* Task statement
Below are some records; find each line that carries the word "will" and copy it.

Source data
▼

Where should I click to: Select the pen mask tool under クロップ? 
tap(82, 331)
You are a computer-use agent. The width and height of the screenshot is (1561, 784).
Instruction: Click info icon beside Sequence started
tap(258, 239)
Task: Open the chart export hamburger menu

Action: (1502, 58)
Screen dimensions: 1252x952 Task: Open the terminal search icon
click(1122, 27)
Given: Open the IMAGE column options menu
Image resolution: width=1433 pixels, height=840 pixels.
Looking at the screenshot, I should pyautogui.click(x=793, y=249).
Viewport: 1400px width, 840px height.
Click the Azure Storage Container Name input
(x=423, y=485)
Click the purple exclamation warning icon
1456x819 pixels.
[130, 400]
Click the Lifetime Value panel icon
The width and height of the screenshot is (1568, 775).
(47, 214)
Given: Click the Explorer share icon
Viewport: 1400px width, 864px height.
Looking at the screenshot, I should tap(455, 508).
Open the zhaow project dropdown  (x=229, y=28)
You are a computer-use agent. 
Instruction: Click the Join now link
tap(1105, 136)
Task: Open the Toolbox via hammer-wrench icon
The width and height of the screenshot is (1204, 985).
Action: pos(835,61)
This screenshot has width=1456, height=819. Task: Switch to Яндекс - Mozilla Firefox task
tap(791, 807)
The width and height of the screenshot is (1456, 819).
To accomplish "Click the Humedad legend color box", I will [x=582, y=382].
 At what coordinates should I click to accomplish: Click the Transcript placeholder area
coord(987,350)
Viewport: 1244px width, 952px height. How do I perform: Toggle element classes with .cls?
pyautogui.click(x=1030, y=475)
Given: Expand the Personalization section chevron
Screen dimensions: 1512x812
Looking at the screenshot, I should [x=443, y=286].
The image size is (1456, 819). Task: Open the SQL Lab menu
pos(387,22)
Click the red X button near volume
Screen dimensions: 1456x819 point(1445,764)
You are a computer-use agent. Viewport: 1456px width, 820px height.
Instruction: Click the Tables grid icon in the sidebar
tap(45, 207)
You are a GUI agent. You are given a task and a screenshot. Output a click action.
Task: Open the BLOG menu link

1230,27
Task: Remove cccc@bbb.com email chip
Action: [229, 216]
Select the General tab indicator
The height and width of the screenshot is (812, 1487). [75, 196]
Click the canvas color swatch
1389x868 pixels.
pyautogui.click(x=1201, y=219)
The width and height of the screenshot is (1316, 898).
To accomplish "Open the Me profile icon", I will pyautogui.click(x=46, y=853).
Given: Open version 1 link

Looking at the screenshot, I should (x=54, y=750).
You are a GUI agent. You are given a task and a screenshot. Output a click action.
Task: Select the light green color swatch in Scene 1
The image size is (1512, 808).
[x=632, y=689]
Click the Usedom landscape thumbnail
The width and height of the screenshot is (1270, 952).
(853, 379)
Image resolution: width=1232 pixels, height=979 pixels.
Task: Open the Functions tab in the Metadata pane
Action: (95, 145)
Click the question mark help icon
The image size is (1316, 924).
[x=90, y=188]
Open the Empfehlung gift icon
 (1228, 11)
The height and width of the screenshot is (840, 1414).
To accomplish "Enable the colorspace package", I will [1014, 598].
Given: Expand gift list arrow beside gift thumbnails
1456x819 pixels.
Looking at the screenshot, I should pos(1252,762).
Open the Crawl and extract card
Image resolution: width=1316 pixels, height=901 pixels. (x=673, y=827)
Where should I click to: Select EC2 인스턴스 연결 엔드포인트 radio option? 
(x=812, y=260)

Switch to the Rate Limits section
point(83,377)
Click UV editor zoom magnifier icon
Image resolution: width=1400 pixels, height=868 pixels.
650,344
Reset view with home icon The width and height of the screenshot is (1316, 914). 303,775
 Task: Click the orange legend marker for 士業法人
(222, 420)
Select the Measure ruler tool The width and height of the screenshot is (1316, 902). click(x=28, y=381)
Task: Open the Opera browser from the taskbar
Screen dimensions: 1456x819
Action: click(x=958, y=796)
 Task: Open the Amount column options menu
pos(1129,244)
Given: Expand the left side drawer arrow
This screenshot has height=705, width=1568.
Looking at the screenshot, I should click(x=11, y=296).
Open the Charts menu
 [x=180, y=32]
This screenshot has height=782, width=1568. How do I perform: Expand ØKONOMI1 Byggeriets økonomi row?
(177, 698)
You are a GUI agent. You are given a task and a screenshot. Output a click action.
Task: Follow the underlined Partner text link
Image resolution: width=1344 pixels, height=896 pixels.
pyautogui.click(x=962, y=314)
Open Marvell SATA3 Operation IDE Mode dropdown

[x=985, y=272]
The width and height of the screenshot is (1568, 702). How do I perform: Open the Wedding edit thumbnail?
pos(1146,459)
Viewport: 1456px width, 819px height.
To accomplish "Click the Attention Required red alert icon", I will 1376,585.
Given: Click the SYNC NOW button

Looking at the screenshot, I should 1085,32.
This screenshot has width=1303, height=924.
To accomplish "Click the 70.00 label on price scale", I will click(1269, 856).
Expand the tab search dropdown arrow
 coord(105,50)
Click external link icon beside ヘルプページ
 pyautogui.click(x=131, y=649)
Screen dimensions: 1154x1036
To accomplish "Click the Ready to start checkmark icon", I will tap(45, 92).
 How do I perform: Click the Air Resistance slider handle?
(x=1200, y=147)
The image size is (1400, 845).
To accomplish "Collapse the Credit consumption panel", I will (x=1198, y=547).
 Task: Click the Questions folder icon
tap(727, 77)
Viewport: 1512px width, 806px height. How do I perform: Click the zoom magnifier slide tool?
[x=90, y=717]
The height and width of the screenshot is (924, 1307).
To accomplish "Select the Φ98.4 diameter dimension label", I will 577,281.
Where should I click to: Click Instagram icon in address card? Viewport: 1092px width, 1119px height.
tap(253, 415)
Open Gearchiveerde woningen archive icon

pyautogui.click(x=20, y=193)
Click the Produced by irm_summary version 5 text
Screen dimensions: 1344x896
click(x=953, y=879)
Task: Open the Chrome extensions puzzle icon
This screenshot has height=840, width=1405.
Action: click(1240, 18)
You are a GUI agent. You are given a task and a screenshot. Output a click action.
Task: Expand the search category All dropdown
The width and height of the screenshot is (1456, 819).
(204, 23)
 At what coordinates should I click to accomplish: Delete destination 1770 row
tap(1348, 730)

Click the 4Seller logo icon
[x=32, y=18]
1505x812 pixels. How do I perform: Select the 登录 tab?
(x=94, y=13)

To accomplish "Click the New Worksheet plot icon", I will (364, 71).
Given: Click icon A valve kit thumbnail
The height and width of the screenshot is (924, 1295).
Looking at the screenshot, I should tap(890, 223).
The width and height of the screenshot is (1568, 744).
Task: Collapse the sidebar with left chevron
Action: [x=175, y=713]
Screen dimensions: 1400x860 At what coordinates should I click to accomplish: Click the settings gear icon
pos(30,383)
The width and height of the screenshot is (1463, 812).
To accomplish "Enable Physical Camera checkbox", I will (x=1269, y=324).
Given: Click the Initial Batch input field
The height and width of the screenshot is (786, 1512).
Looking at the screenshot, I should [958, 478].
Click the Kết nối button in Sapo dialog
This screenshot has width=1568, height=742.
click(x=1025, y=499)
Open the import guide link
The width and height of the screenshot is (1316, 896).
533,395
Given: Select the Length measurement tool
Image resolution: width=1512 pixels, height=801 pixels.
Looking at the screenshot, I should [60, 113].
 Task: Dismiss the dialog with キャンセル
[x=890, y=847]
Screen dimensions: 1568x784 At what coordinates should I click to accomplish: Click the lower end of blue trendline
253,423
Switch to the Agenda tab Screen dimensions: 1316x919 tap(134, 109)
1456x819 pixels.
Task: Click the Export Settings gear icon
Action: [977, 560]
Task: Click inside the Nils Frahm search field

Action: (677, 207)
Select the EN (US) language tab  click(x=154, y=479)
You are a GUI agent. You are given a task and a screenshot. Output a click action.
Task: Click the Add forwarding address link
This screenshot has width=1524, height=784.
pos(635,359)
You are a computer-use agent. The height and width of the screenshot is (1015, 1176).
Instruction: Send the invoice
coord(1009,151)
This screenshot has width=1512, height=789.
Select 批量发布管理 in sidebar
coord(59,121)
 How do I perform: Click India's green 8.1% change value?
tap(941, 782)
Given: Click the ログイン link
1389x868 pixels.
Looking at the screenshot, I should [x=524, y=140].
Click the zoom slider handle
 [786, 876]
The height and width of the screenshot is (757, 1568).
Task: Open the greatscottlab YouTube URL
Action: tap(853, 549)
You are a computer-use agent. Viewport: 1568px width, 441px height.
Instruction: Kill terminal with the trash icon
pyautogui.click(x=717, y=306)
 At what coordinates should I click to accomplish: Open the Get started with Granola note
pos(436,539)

▲

* Answer area
To accomplish "Click the Humedad legend color box", I will [x=582, y=382].
To accomplish "Open the Me profile icon", I will pyautogui.click(x=46, y=853).
To accomplish "Enable the colorspace package", I will [1014, 598].
To accomplish "Click the Attention Required red alert icon", I will 1376,585.
To accomplish "Click the 70.00 label on price scale", I will click(1269, 856).
To accomplish "Click the Ready to start checkmark icon", I will tap(45, 92).
To accomplish "Collapse the Credit consumption panel", I will (x=1198, y=547).
To accomplish "Select the Φ98.4 diameter dimension label", I will 577,281.
To accomplish "Click the New Worksheet plot icon", I will (364, 71).
To accomplish "Enable Physical Camera checkbox", I will (x=1269, y=324).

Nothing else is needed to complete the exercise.